Please pull out the material from the line with "At what coordinates should I click to accomplish: Click" up to and including the line with "point(19,46)", and reproduce it character for character.

+++ Material for this exercise +++

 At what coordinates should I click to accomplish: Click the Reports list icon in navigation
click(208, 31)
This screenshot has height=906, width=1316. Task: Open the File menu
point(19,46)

+++
+++ Material for this exercise +++

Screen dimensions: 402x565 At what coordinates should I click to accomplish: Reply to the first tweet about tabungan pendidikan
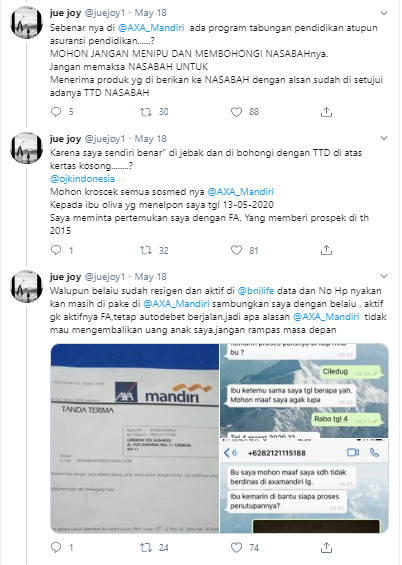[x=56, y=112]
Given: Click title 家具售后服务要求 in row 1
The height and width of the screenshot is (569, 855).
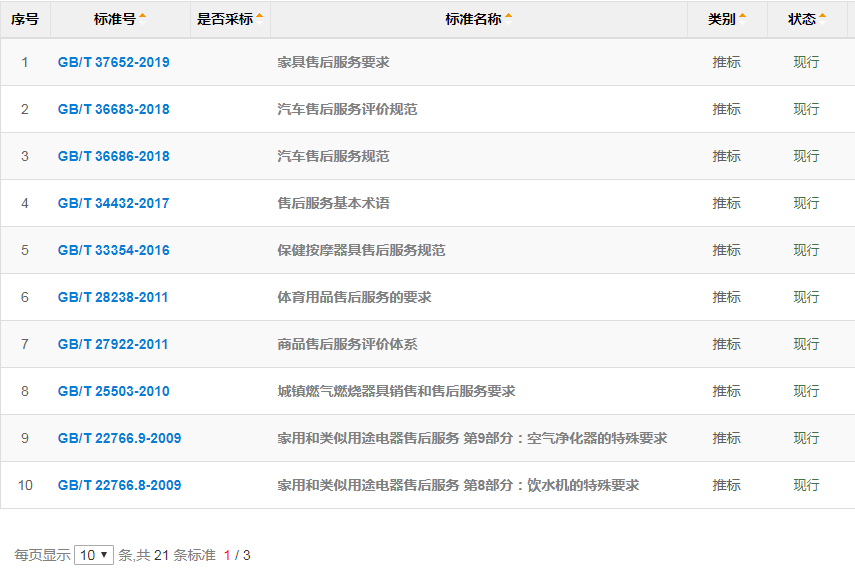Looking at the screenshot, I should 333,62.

+++

Task solution:
 At what coordinates should I click to accomplish: Click the Reports list icon in navigation
click(208, 31)
This screenshot has height=906, width=1316. Task: Open the File menu
point(19,46)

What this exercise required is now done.